What you output should match the data below exactly.

(Pixel coordinate grounding data)
■ ■ ■
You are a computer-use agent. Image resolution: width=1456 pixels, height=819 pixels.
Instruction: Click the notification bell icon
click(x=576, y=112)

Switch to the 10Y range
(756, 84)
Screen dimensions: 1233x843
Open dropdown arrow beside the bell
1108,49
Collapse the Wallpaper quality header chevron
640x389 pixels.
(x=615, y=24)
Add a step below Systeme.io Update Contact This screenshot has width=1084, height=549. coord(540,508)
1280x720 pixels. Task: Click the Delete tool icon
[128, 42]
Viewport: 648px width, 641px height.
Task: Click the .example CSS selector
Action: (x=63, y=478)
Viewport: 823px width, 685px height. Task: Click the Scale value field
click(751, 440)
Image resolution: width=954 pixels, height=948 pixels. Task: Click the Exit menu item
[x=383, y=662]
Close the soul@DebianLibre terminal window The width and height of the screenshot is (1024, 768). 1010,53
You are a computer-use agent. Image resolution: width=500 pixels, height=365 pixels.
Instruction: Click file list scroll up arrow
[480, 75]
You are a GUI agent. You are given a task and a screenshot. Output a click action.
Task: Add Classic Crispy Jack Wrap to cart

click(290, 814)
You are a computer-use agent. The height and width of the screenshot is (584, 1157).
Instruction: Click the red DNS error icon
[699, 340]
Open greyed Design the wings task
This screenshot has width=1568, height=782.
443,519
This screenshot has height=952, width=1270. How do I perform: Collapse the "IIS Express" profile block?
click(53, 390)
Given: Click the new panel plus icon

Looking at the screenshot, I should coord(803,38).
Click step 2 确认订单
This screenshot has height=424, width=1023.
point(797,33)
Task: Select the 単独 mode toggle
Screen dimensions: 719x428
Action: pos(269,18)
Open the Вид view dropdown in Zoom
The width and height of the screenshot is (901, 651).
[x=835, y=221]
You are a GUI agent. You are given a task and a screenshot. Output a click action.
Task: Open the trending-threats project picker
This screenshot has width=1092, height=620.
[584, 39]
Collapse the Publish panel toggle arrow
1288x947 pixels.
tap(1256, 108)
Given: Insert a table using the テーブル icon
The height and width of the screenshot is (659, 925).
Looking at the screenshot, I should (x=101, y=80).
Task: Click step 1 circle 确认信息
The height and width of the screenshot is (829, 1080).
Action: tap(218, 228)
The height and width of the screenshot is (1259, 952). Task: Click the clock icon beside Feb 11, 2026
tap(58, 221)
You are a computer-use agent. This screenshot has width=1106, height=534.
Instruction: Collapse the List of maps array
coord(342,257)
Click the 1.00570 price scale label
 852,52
■ ■ ■
Answer area:
You are a computer-use agent. Image resolution: width=1456 pixels, height=819 pixels.
Instruction: Click the notification bell icon
click(x=576, y=112)

Switch to the 10Y range
(756, 84)
Screen dimensions: 1233x843
Open dropdown arrow beside the bell
1108,49
Collapse the Wallpaper quality header chevron
640x389 pixels.
(x=615, y=24)
Add a step below Systeme.io Update Contact This screenshot has width=1084, height=549. coord(540,508)
1280x720 pixels. Task: Click the Delete tool icon
[128, 42]
Viewport: 648px width, 641px height.
Task: Click the .example CSS selector
Action: (x=63, y=478)
Viewport: 823px width, 685px height. Task: Click the Scale value field
click(751, 440)
Image resolution: width=954 pixels, height=948 pixels. Task: Click the Exit menu item
[x=383, y=662]
Close the soul@DebianLibre terminal window The width and height of the screenshot is (1024, 768). 1010,53
You are a computer-use agent. Image resolution: width=500 pixels, height=365 pixels.
Instruction: Click file list scroll up arrow
[480, 75]
You are a GUI agent. You are given a task and a screenshot. Output a click action.
Task: Add Classic Crispy Jack Wrap to cart

click(290, 814)
You are a computer-use agent. The height and width of the screenshot is (584, 1157).
Instruction: Click the red DNS error icon
[699, 340]
Open greyed Design the wings task
This screenshot has width=1568, height=782.
443,519
This screenshot has height=952, width=1270. How do I perform: Collapse the "IIS Express" profile block?
click(53, 390)
Given: Click the new panel plus icon

Looking at the screenshot, I should coord(803,38).
Click step 2 确认订单
This screenshot has height=424, width=1023.
point(797,33)
Task: Select the 単独 mode toggle
Screen dimensions: 719x428
Action: pos(269,18)
Open the Вид view dropdown in Zoom
The width and height of the screenshot is (901, 651).
[x=835, y=221]
You are a GUI agent. You are given a task and a screenshot. Output a click action.
Task: Open the trending-threats project picker
This screenshot has width=1092, height=620.
[584, 39]
Collapse the Publish panel toggle arrow
1288x947 pixels.
tap(1256, 108)
Given: Insert a table using the テーブル icon
The height and width of the screenshot is (659, 925).
Looking at the screenshot, I should (x=101, y=80).
Task: Click step 1 circle 确认信息
The height and width of the screenshot is (829, 1080).
Action: tap(218, 228)
The height and width of the screenshot is (1259, 952). Task: Click the clock icon beside Feb 11, 2026
tap(58, 221)
You are a computer-use agent. This screenshot has width=1106, height=534.
Instruction: Collapse the List of maps array
coord(342,257)
Click the 1.00570 price scale label
 852,52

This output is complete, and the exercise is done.